That adventure thing

22 Mar 2018

Like a lot of Aussie country kids I grew up on dirt bikes, so when I finally got my licence and my first street bike gravel roads were just another road. But for my city mates gravel was something to be avoided at all costs – ride up a dirt road and they’d be wobbling around corners, locking up wheels, and arriving at the pub cussing and complaining.

Sometime around 2004 that all began to change. People who had never busted a berm or wailed over the whoop-dees started to look at maps and plan routes that took in large stretches of gravel – riding over dirt roads had somehow morphed from a pain into an adventure.

2004 was, of course, the year Long Way Round first went to air. Messrs Boorman and McGregor obviously didn’t invent adventure riding (there are tales of epic trips dating back to the early 1900s) but doing it on television certainly brought it into the mainstream.

There were always people who’d ride long distances and have a bit of fun in the dirt, those who’d take fully-laden touring bikes up near impassable tracks to get to rally campsites, and intrepid souls who’d head off around the world astride their motorcycle, but I’d argue that it wasn’t until Long Way Round that the idea of owning a dirt-capable continent crusher really fired the public’s imagination.

Consider this. BMW’s iconic GS – surely the original, and now definitive, adventure bike – was introduced way back in 1980. At a time when ‘good’ dirt bikes were lightweight two-strokes and ‘good’ road bikes had four beefy cylinders, a lot of people couldn’t see the point. A series of wins in the fledgling Dakar Rally quickly convinced them otherwise, but while the GS immediately boosted BMW’s flagging sales figures it took a while for the overall concept to really catch on.

Today just about every manufacturer offers some sort of GS equivalent. The Gelande/Strasser (off-road/road) bias tilts in a variety of different ways, but even BMW can’t resist adding the ‘Adventure’ tag to the more hardcore models. ADV bikes are now most definitely a thing…and that’s good, isn’t it.
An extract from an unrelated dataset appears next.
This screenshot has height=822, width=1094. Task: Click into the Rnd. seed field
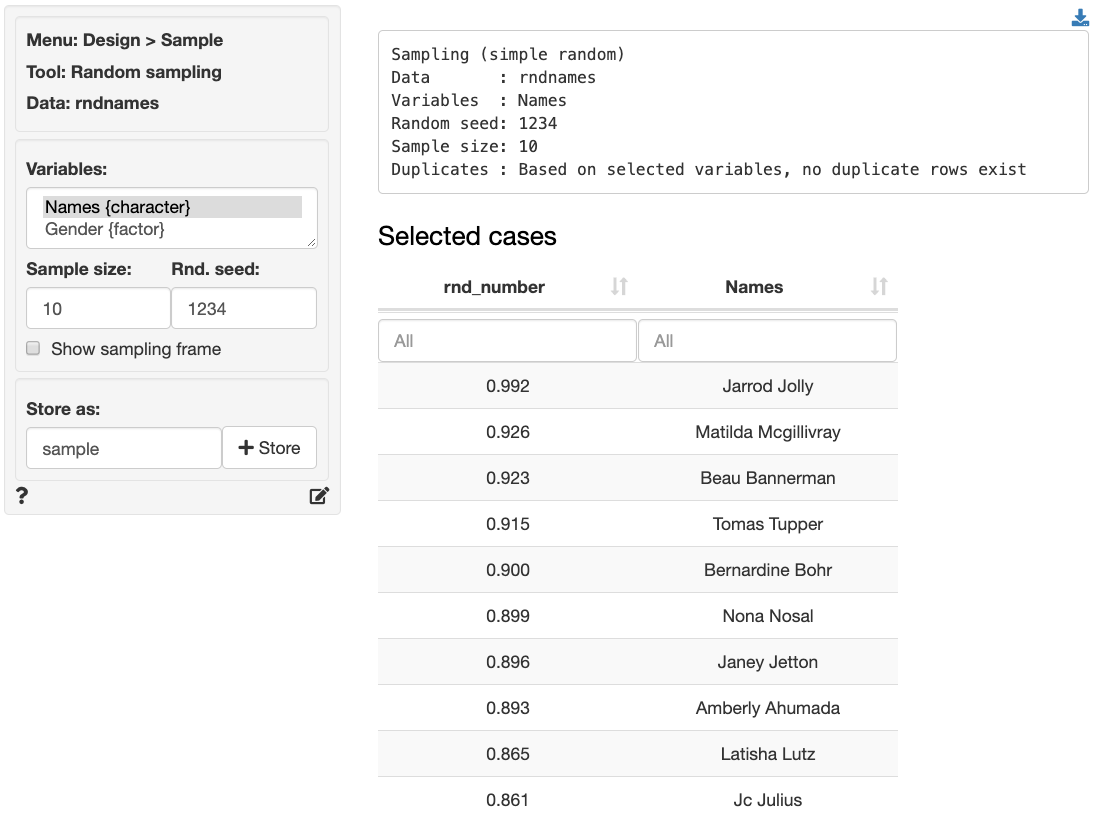pos(243,309)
Well, maybe not for everyone. I’ve got a sneaking suspicion it’s hurting Harley-Davidson, not because HD no longer has a dog in the fight (remember the Ulysses Buell … no, thought not) but because it’s eating into their ‘lifestyle’ market.

Next time you come across a bunch of big BMWs parked up in some country main street take a closer look. If they’re newish bikes loaded with with BMW accessories, the rider’s are of a certain age, and there’s a disproportionate number of BMW jackets and helmets, you’ve probably struck a bunch of cashed-up returned-to-riding types who (if not for Ewan and Charlie) might otherwise be riding a Hog and wearing a bandana.

Good on ‘em I say. Some of them might be wobbling through the corners when they hit the rough stuff, but with ABS they’re not locking their wheels up, and they’re most definitely arriving at the pub smiling and laughing!